Container-Aware Pipelines & Dependency Management
This guide explains how to wire Python dependencies, Docker images, and stack resources together so every pipeline step (or execution group of steps) runs inside the right environment. It also includes a full Keras example covering datasets, models, callbacks, versioning, and experiment tracking.
1. Declare Dependencies Close to Your Code
Use pyproject.toml (Poetry) to describe every library the pipeline and its steps require. Keep training-only packages in a dedicated group/extra so the runtime image installs only what it needs:
[tool.poetry.dependencies]
python = "^3.11"
flowyml = "^0.1.0"
rich = "^13.7"
[tool.poetry.group.training.dependencies]
tensorflow = "^2.16"
keras = "^3.0"
ml-dtypes = "^0.4"
scikit-learn = "^1.5"
cloudpathlib = "^0.18"
[tool.poetry.extras]
training = ["tensorflow", "keras", "scikit-learn"]
Tip:
poetry export -f requirements.txt --with training -o build/requirements.txtgives you a frozen list when you preferrequirements.txt.
2. Connect Dependencies to the Stack Configuration
Reference the Dockerfile/Poetry/requirements entrypoint inside flowyml.yaml.
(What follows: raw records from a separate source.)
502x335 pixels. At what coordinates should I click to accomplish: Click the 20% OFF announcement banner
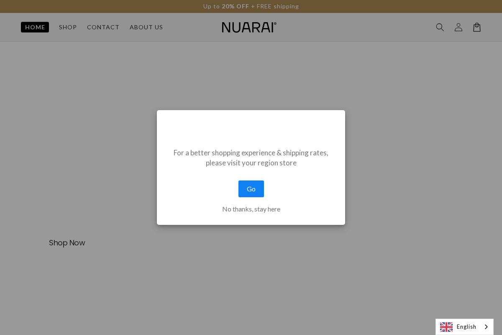point(251,6)
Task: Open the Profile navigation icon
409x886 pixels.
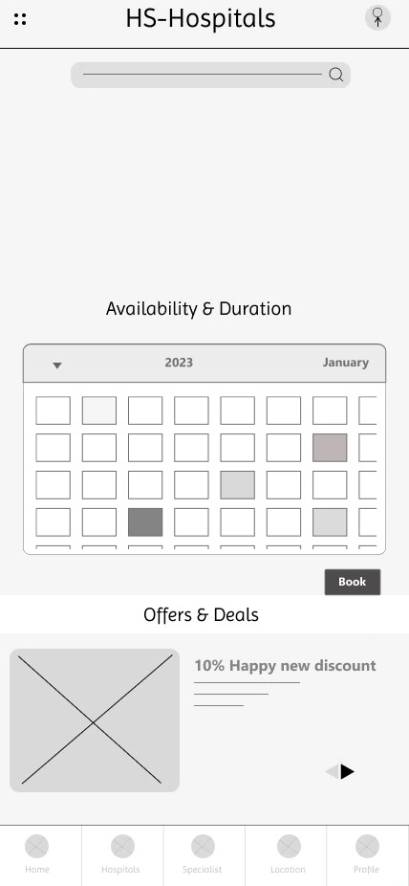Action: [367, 847]
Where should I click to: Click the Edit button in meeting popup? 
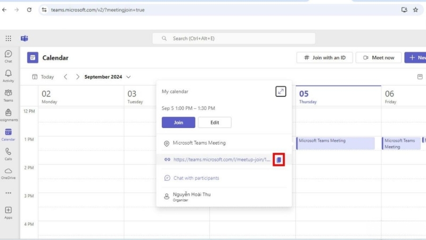(x=215, y=122)
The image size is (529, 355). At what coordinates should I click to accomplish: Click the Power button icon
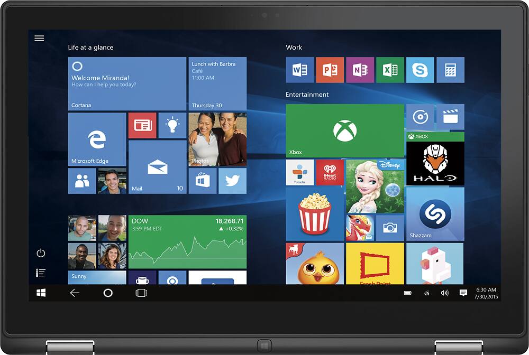point(41,253)
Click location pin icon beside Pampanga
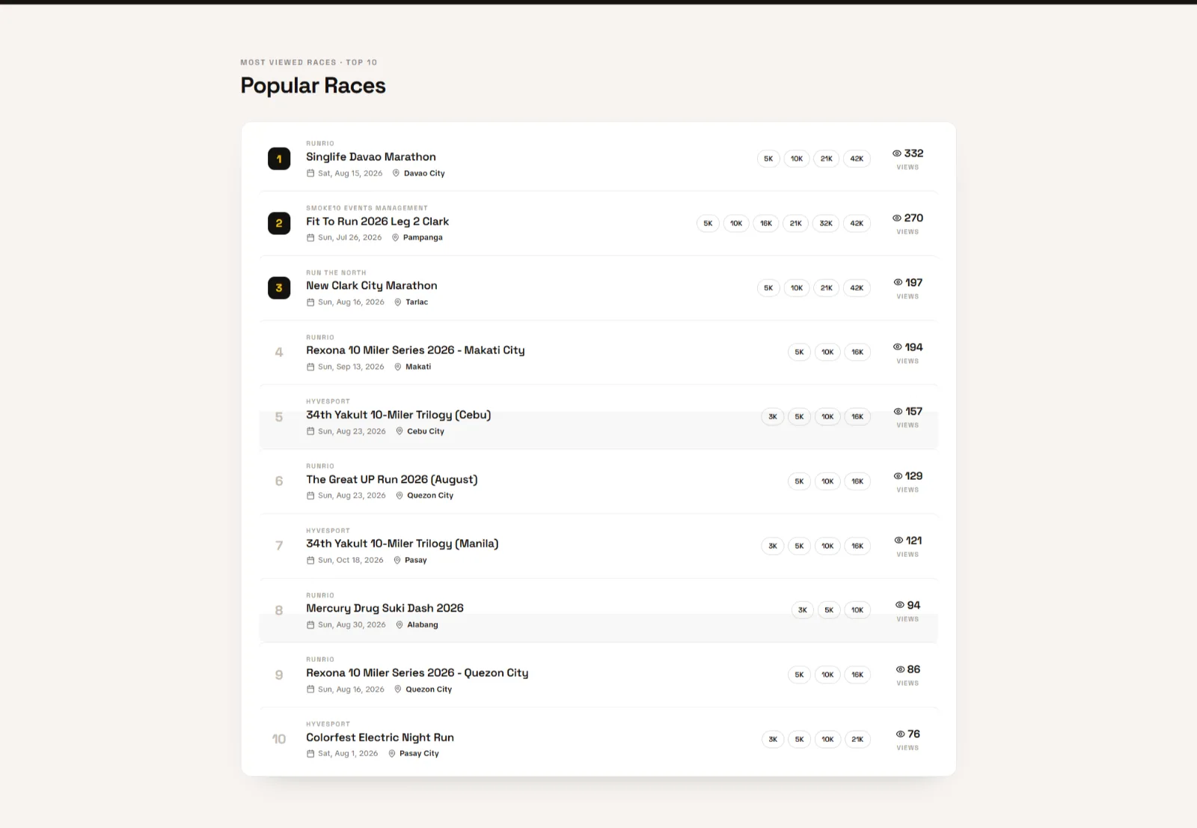 pyautogui.click(x=396, y=237)
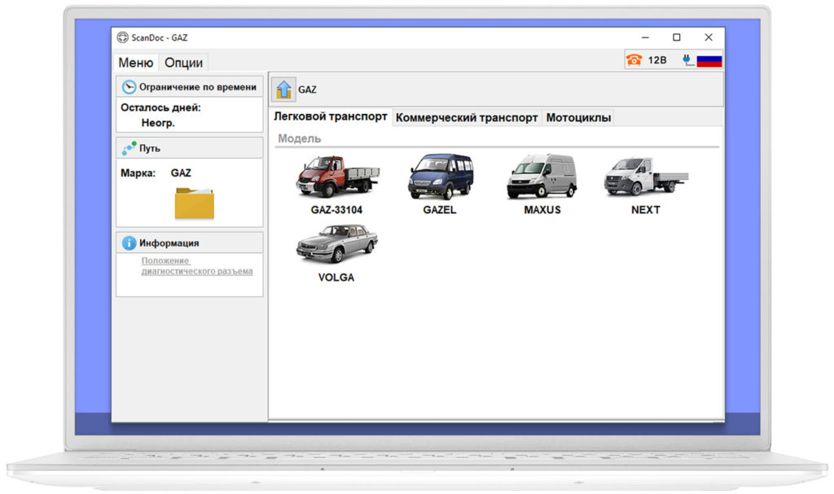834x494 pixels.
Task: Click the Путь panel header
Action: 189,148
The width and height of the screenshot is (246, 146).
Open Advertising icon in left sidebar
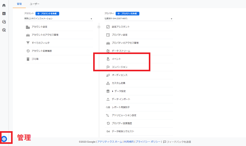pos(4,30)
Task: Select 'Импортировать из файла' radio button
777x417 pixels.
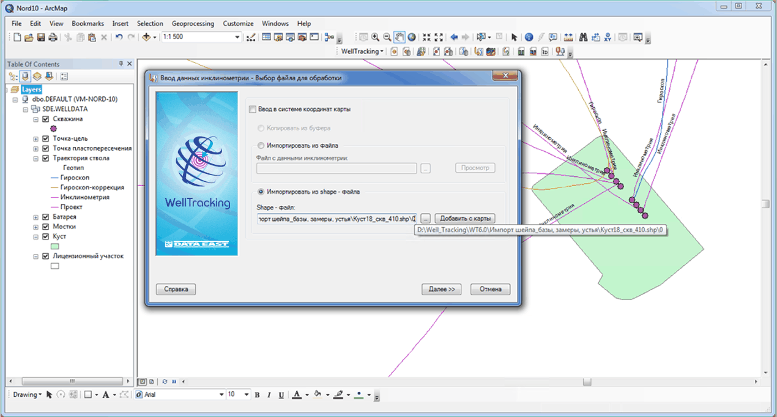Action: pos(261,146)
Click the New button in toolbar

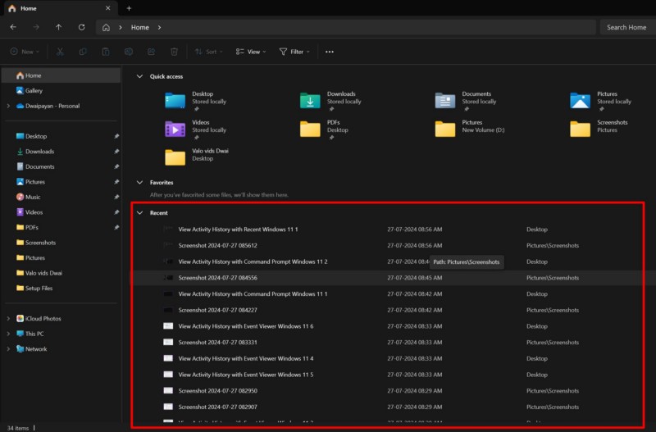point(23,52)
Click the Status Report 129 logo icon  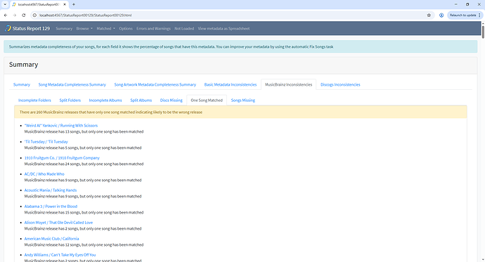[8, 28]
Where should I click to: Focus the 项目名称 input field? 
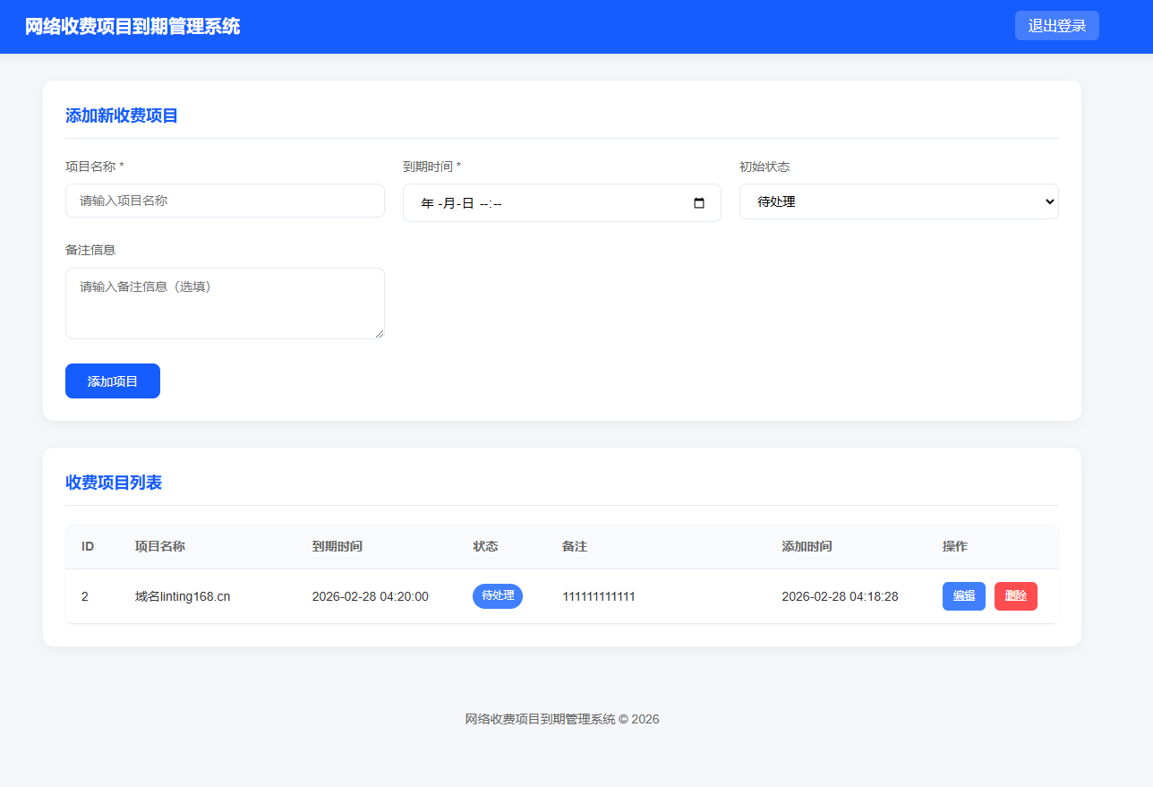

The orchestrator reads this section whenever it builds or validates container images for a stack.
# flowyml.yaml
stacks:
prod-gcp:
type: gcp
project_id: ${GCP_PROJECT}
region: us-central1
container_registry:
type: gcr
uri: gcr.io/${GCP_PROJECT}
orchestrator:
type: vertex_ai
service_account: ${GCP_SA}
docker:
dockerfile: ./docker/training.Dockerfile # auto-detected if omitted
build_context: .
use_poetry: true # copies pyproject + poetry.lock
requirements_file: build/requirements.txt # optional override
base_image: python:3.11-slim
env_vars:
PYTHONUNBUFFERED: "1"
TF_CPP_MIN_LOG_LEVEL: "2"
build_args:
POETRY_EXTRA: training
resources:
default:
cpu: "4"
memory: "16Gi"
disk_size: "100Gi"
gpu_training:
cpu: "16"
memory: "64Gi"
gpu: nvidia-l4
gpu_count: 1
machine_type: n1-standard-16
flowyml automatically infers a Dockerfile (Dockerfile, docker/Dockerfile, .docker/Dockerfile) and Poetry usage if you omit the docker block.
3. Provide Pipeline-Level Docker & Resource Overrides
For special workloads, override the stack defaults directly from code using DockerConfig and ResourceConfig. You can scope resources to entire execution groups by assigning the same execution_group to each @step.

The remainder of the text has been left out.